PMCID: PMC9213738  PMID: 35756617

Abstract

Tumor mutation burden (TMB) is an important biomarker for tumor immunotherapy. It plays an important role in the clinical treatment process, but the gold standard measurement of TMB is based on whole exome sequencing (WES). WES cannot be done in most hospitals due to its high cost, long turnaround times and operational complexity. To seek out a better method to evaluate TMB, we divided the patients with lung adenocarcinoma (LUAD) in TCGA into two groups according to the TMB value, then analyzed the differences of clinical characteristics and gene expression between the two groups. We further explored the possibility of using histopathological images to predict TMB status, and developed a deep learning model to predict TMB based on histopathological images of LUAD. In the 5-fold cross-validation, the area under the receiver operating characteristic (ROC) curve (AUC) of the model was 0.64. This study showed that it is possible to use deep learning to predict genomic features from histopathological images, though the prediction accuracy was relatively low. The study opens up a new way to explore the relationship between genes and phenotypes.

Keywords: tumor mutation burden, lung cancer, digital pathology, immunotherapy, deep learning, difference analysis

Introduction

At present, the most advanced treatment for non-small cell lung cancer is the combination of immunotherapy and chemotherapy. Among them, PD-L1 expression is a common biomarker in immunotherapy response, but a large number of patients with low PD-L1 expression and some patients with h7igh PD-L1 expression are suitable for this treatment plan (13). Therefore, searching for new predictors of immunotherapy response is crucial.

TMB is an important biomarker for predicting immunotherapy (46). TMB is a measure of the total number of non-synonymous somatic mutations per megabase in the coding region of the tumor genome (7). Tumors with high TMB are thought to express a variety of neoantigens. A number of studies have shown that the response of patients with advanced solid tumors to immunotherapy is related to high TMB (4, 7, 8). Therefore, researchers will pay more attention to the existence of TMB when implementing immunotherapy. Therefore, there is an urgent need for a low-cost, fast and reliable TMB detection method.

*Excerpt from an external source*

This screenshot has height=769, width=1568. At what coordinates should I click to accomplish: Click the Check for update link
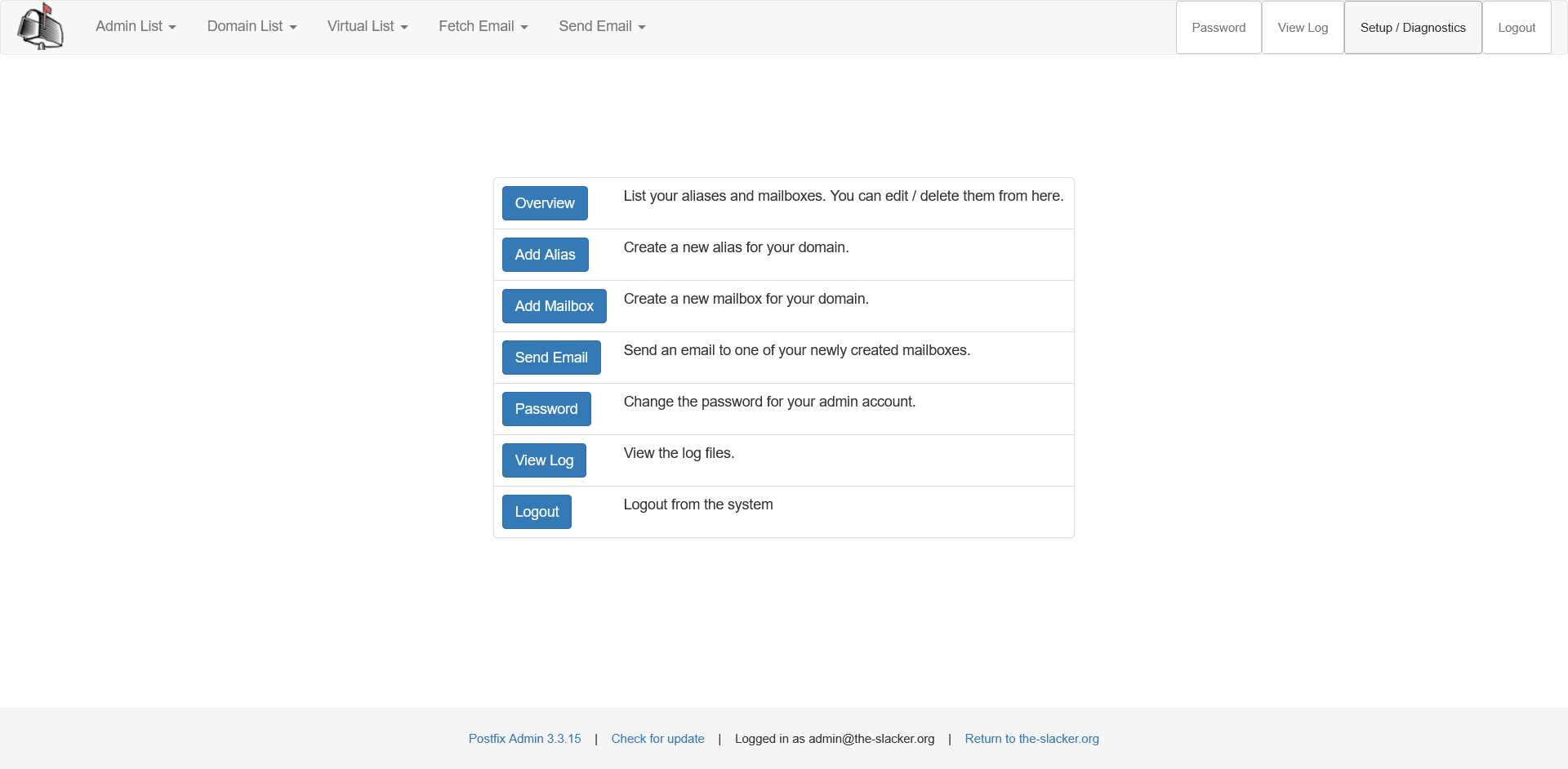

Whole-exome sequencing is the gold standard for measuring TMB. However, due to technical limitations and high costs, whole-exome sequencing has not been promoted in the field of clinical oncology (9). Therefore, clinicians usually use low-cost next-generation targeted gene sequencing. When the gene-directed therapy guided by the target panel is used and tested, the turnaround time is usually about three weeks. At present, clinicians are trying to re-adjust the purpose of targeted sequencing analysis to facilitate the prediction of TMB when using whole-exome sequencing, and use the default technical method to normalize the number of mutant genes found in the sequencing area (10). Therefore, to obtain a robust normalized TMB, paired normal samples and a larger panel size (at least about 2 megabases) are required (11). The increase in panel size is directly proportional to the cost, which forces a trade-off between the depth of sequencing and the number of patients for each sequencing run. In most clinical treatment processes, the turnaround time of targeted sequencing analysis usually exceeds the prescribed time due to the limitations of various problems. Therefore, it is very beneficial to develop an alternative and convenient method to assess TMB.

Although early histopathologists have recognized the connection between individual genetic mutations and certain cancer morphological phenotypes, they did not consider the application of TMB. Previous machine learning used manual features in histopathological images (12, 13) to distinguish subtypes (14) and predict recurrence (15, 16) and survival outcomes (17). With the rise of deep learning, it is expected to achieve more robust and accurate predictions in biomedical images (18). Deep convolutional networks have shown good results in tumor detection (1921) and distinguishing subtypes of non-small cell lung cancer (22, 23) and other cancers (24, 25).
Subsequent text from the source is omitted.